Quiero verte, mirarte.
Quiero sentir quién eres y qué es lo que te trajo aquí, a mi lado.

Quiero sentir más allá del cuerpo, y espero que no te asustes. Porque en mi intimidad hay historias no contadas, hay sueños, miedo, ilusiones, lágrimas, risa, piel. Hay desnudez, que te confío porque yo sé que la vas a cuidar.


Quiero saber de tu intimidad. Que no es cuerpo, o sexo.

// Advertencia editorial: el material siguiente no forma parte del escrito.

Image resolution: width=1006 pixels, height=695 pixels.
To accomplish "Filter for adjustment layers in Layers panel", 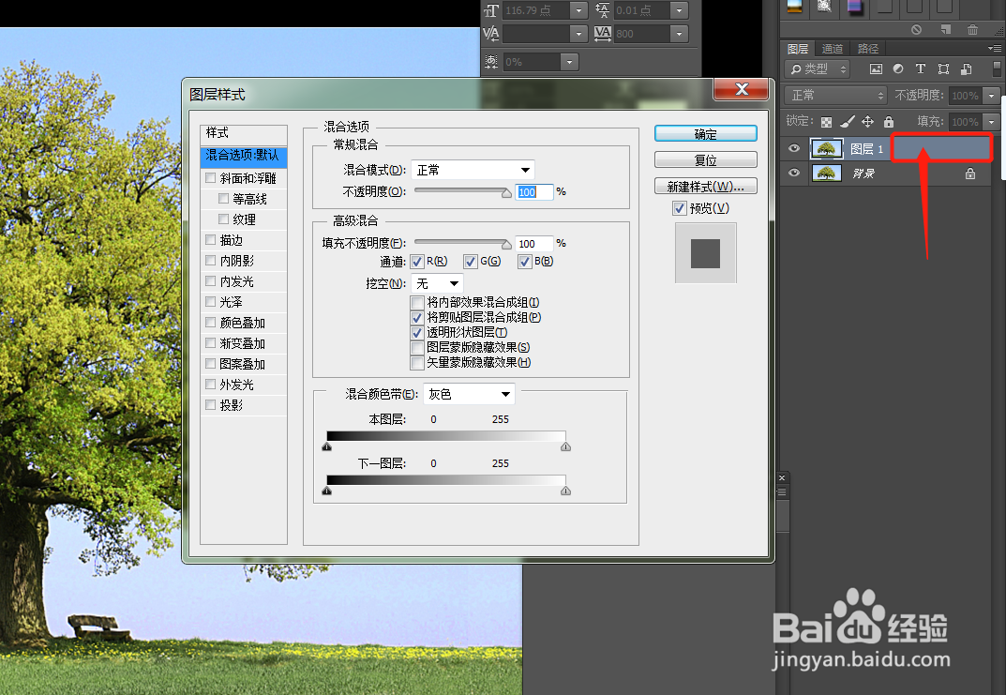I will coord(898,68).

Quiero saber de tu intimidad, aquella que siente. La que se asusta, la que se empodera, la que a veces se pierde, y se reencuentra. Quiero el silencio, que sucede mágico cuando dos personas se reconocen. Como una música que encuentra quién la interprete. 


Quiero que seas tú, con todas tus notas. Con todas tus teclas. Te lo pido, no me escondas ninguna. Las amo todas. Las que suenan como pájaros cantando, y las que chirrían como una puerta vieja.

Amo esa imperfección, y a esas luchas internas que a veces confiesas. Porque también son las mías, porque son tan parecidas a mis tormentas, que no se me ocurre mejor idea que hacerlas sonar. Fuerte, al unísono. Esa es la intimidad que nos deseo. La que va a romper barreras, si es que jamás existieron. La que va a permitir que me conozcas, más allá de los muros, paredes y resistencias. Porque amarte es darte esa intimidad. La que florece frágil, entre nosotros, sin lucha.